=== Section Start ===

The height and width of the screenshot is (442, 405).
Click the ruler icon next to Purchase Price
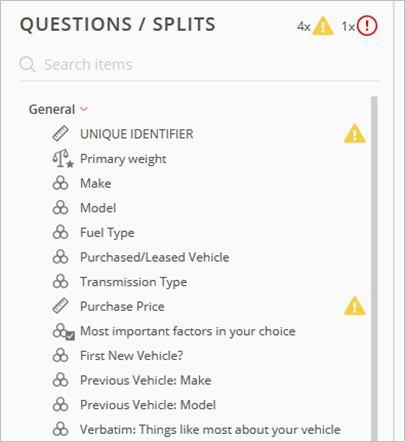click(61, 306)
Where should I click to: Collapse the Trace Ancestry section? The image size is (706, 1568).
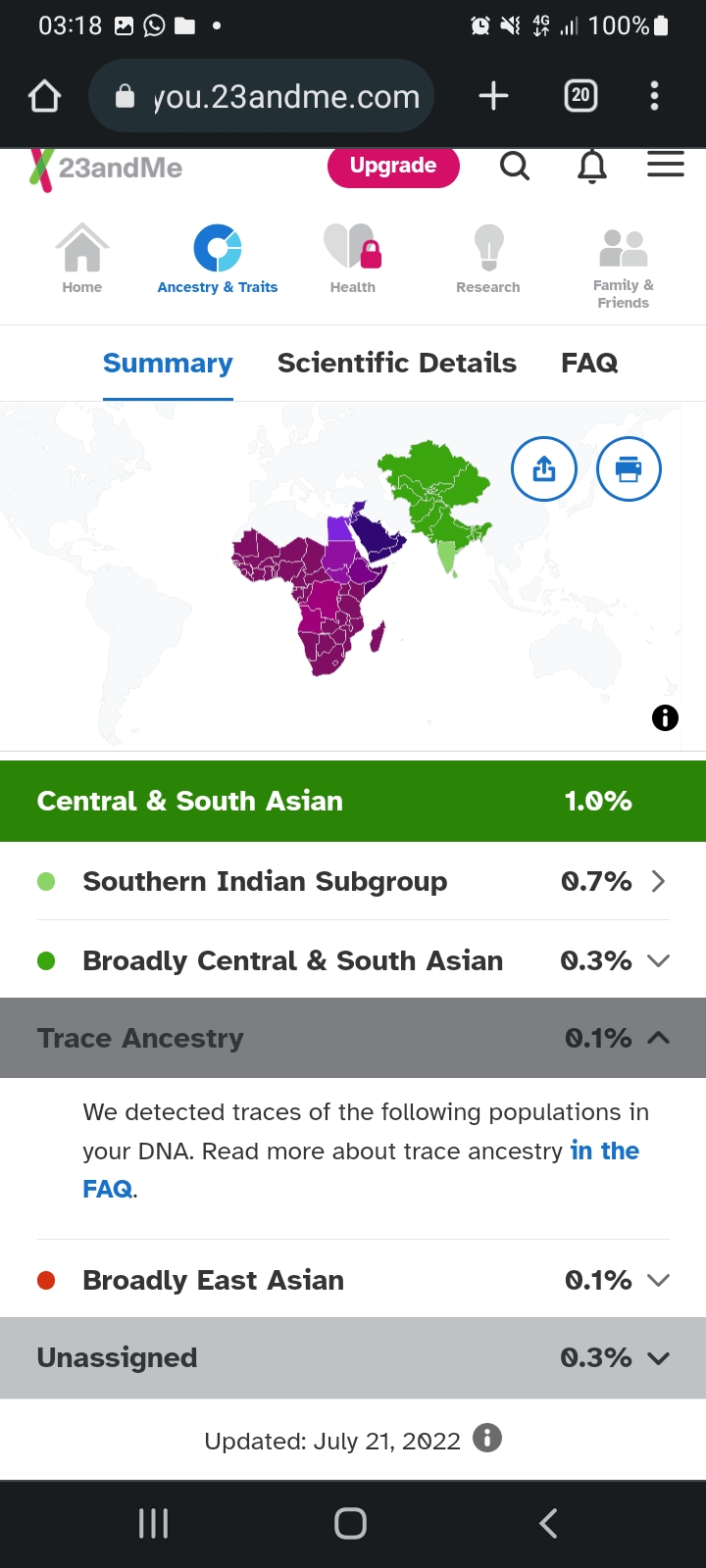click(x=353, y=1038)
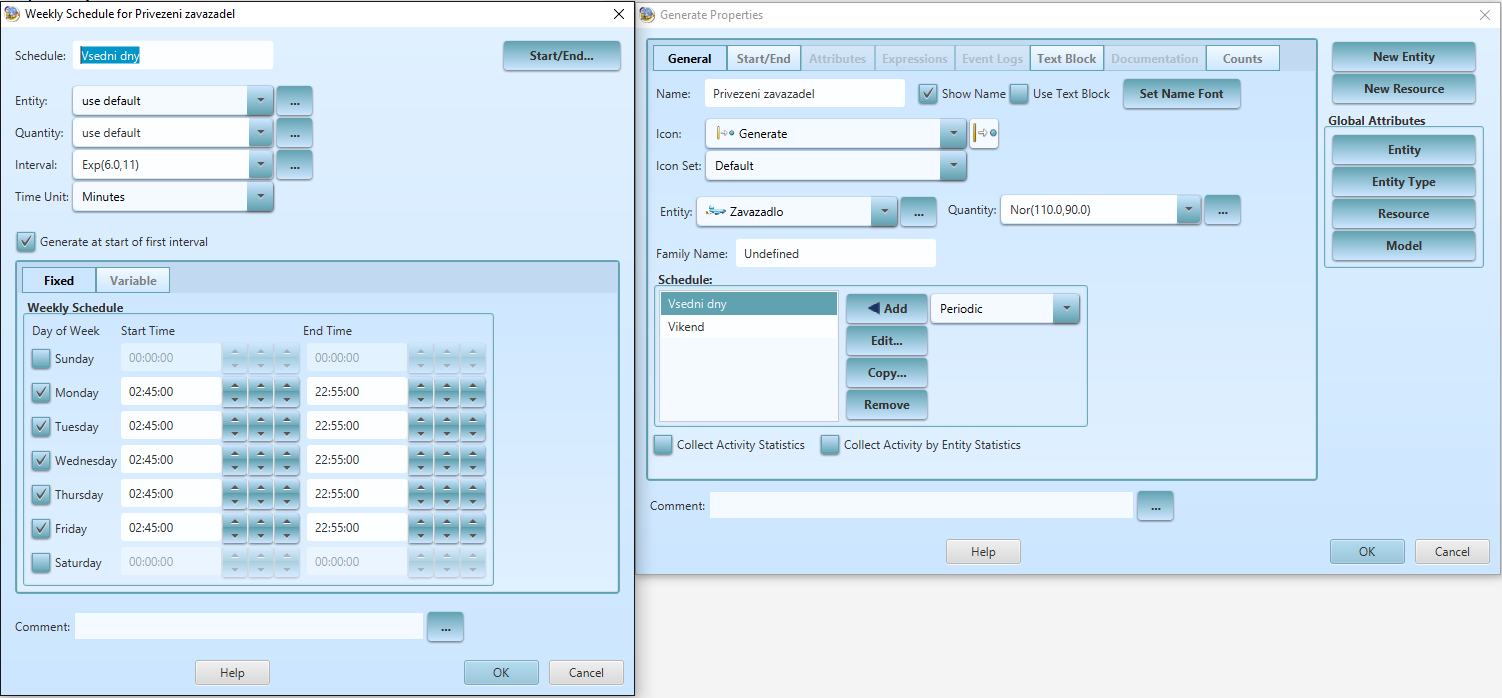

=== Section End ===

## REQUIRED ACTION
Your task is to repeat the listing exactly while omitting its pictures.

## OUTPUT OF THE EXERCISE
The height and width of the screenshot is (442, 405).
Click the ruler icon next to Purchase Price
click(61, 306)
Where should I click to: Collapse the Trace Ancestry section? The image size is (706, 1568).
click(x=353, y=1038)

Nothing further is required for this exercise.